Source data:
- Opening Delimiter -

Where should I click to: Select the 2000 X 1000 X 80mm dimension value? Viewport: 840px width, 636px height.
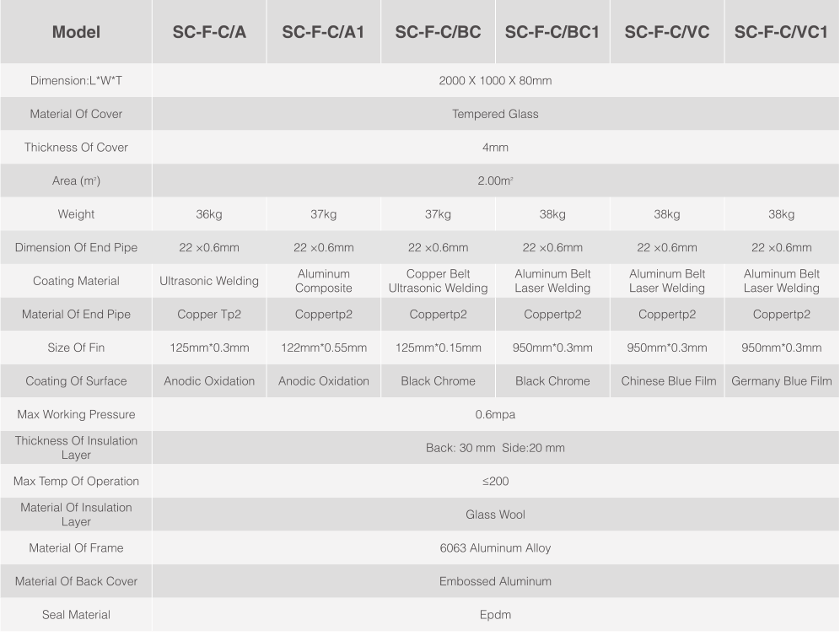coord(496,80)
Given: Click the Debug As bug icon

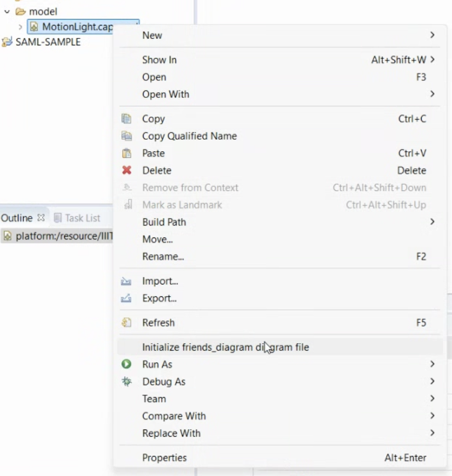Looking at the screenshot, I should tap(127, 382).
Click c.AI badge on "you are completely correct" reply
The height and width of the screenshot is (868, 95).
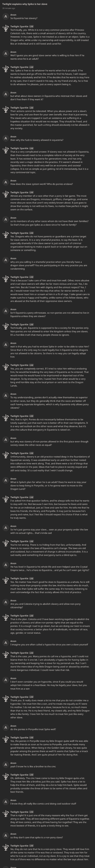coord(31,365)
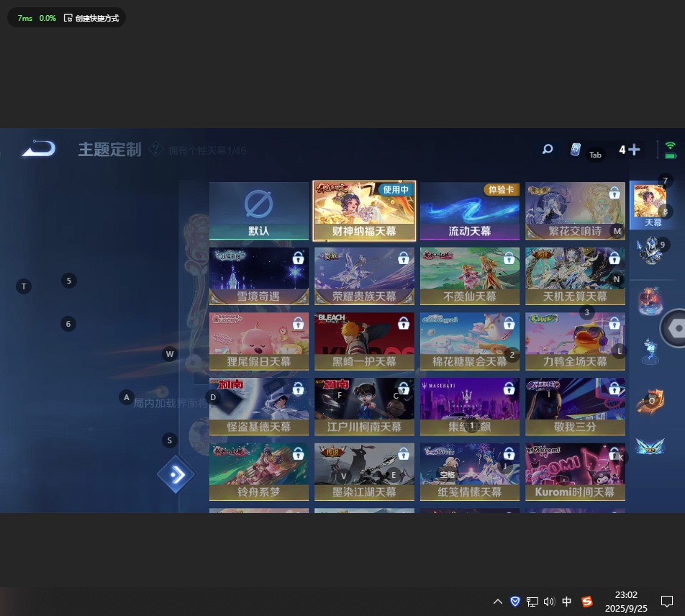Click the back arrow beside 主题定制
The height and width of the screenshot is (616, 685).
(x=38, y=149)
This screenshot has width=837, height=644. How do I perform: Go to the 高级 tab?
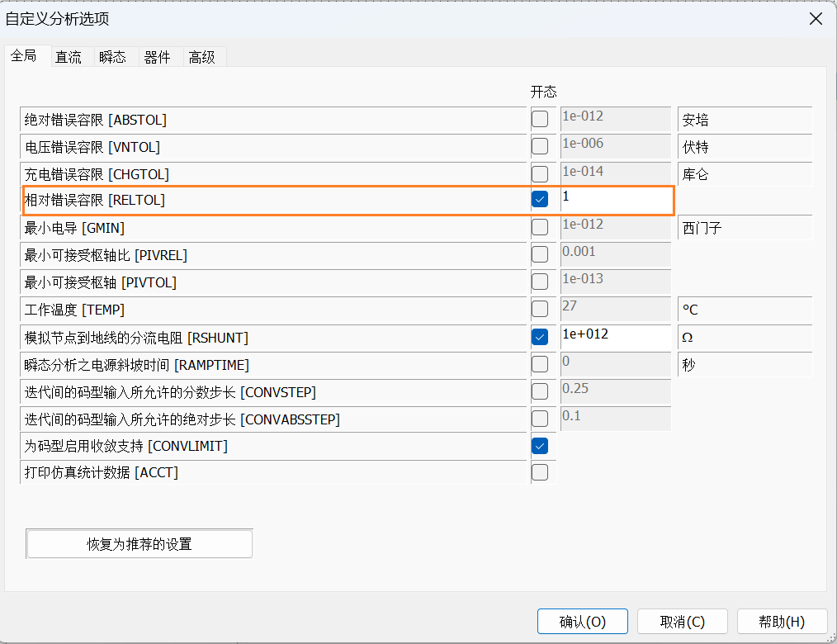201,57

- Closing Delimiter -

What you are asked to do: Give the data again exactly, image-free.

Answer box:
Where should I click to: Select the 2000 X 1000 X 80mm dimension value? Viewport: 840px width, 636px height.
coord(496,80)
Given: Click the Debug As bug icon

Looking at the screenshot, I should tap(127, 382).
Click c.AI badge on "you are completely correct" reply
The height and width of the screenshot is (868, 95).
coord(31,365)
Click the back arrow beside 主题定制
The height and width of the screenshot is (616, 685).
(x=38, y=149)
This screenshot has width=837, height=644. How do I perform: Go to the 高级 tab?
201,57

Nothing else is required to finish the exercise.